While there were many new innovations with the controller it is not without its faults. First off is the non-ergonomic shape. This was before the days of the contoured controllers we have now, and it shows. You have to hold it with one hand underneath with its thumb being used for the side buttons, and the other hand cupping the bottom with your thumb up on the D-Pad and moving up when you had to use the key-pad. It take a little getting used to and works, but is definitely a bit clunky.
Another down-side to the original controller was that it was hardwired to the system. There is no plug you can pull out and replace the controller with, you got what it came with and you better be happy with that. The system can be opened and someone with a little know-how and repair and replace, but not the average consumer.
For the 2nd and 3rd revisions of the system the controller remained fairly similar, but with some good changes and some bad ones. A 9-Pin port was added to the controller (like the Atari 2600, ColecoVision and SEGA Genesis controllers), except the 3rd revision which went back to the hard-wired design. But, they changed the numeric key-pad to single bubble sheet verses each individual button having it’s own raised bubble. So you finger doesn’t feel each button, which made it easier to press the right button while not looking at the controller. Other than that though they still function the same way.
The Intellivision had a great selection of games. Much like the Atari 2600, the Intellivision had many first party games created inhouse and a slew of arcade ports.
The Intellivision, like all systems of this era, is a cartridge based system. The cartridges are smaller than both the Atari 2600 and the ColecoVision. They are slim and black in color with single sticker on the top with the name of the game. With a few exceptions they do not have any graphic label on them. The Intellivision had a nice selection of games and brought many of the first sponsored sports titles to the home gaming consoles. NFL, NBA and others all officially licensed games for the Intellivision. The systems games are generally better looking that the same title on the Atari 2600, but not as good as the ColecoVision. But, the Intellivision graphics have a particular look to them that makes it easy to recognize. They using similar graphic or sprite shapes in many of the games, but were able to make some very detailed graphics for the day.

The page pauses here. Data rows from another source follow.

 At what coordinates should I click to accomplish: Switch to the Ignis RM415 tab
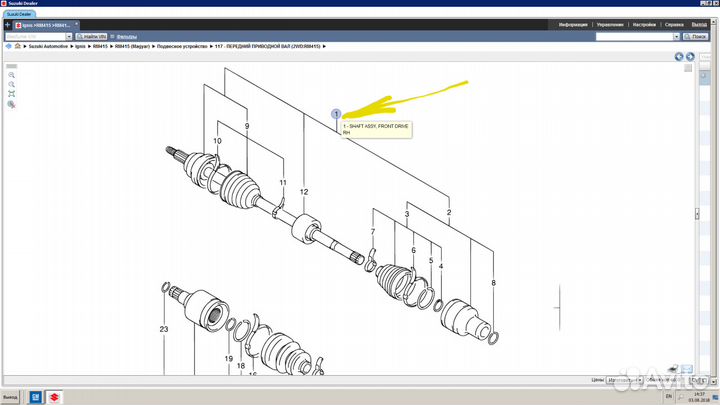pos(43,24)
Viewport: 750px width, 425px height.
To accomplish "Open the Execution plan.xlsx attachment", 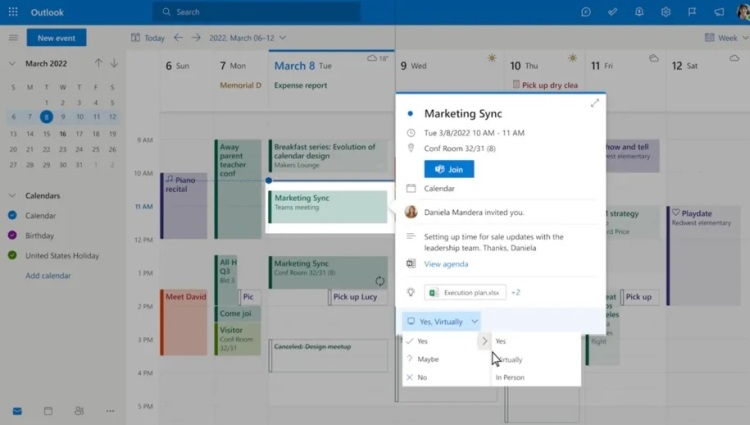I will (459, 293).
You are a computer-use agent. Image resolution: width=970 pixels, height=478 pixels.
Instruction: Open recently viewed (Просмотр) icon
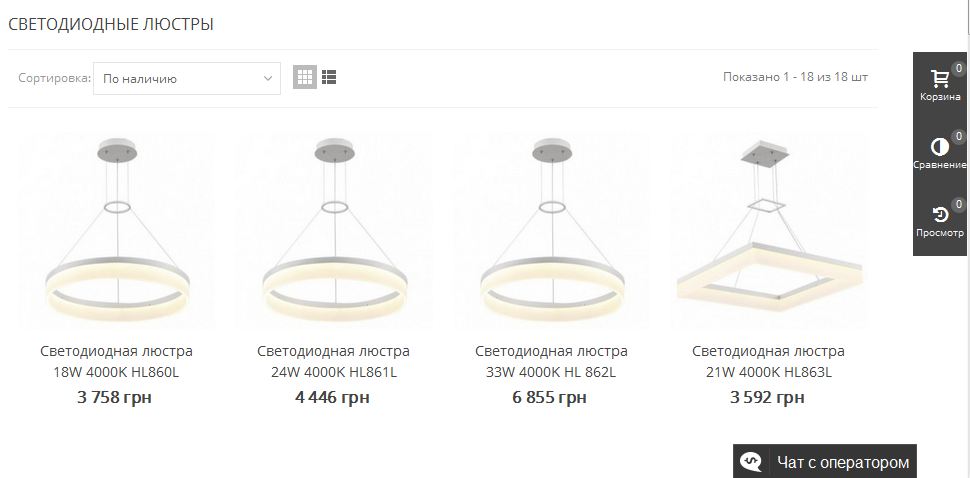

The games came in nice sturdy cardboard boxes with colorful graphic covers. Most of the boxes had a bright border color frame and they look great on a shelf together. You accessed most games by opening the box cover like a book. Inside that was a slot for the game and a pocket on the inside of the cover to hold the manual and other parts. I really like these game boxes and for some reason they have help up very well over the years. Some of the games did revert to the regular “open the top of the box” to get your game out and I have noticed these boxes didn’t hold up as well. Regardless, you can easily find games complete in box with all of the parts included.
There are very few rare games for the Intellivision and all of them are fairly inexpensive. This makes it an easy and great system to collect for. Grab you a copy of Dungeons & Dragons, Microsurgeon and throw in some space combat games and have a blast.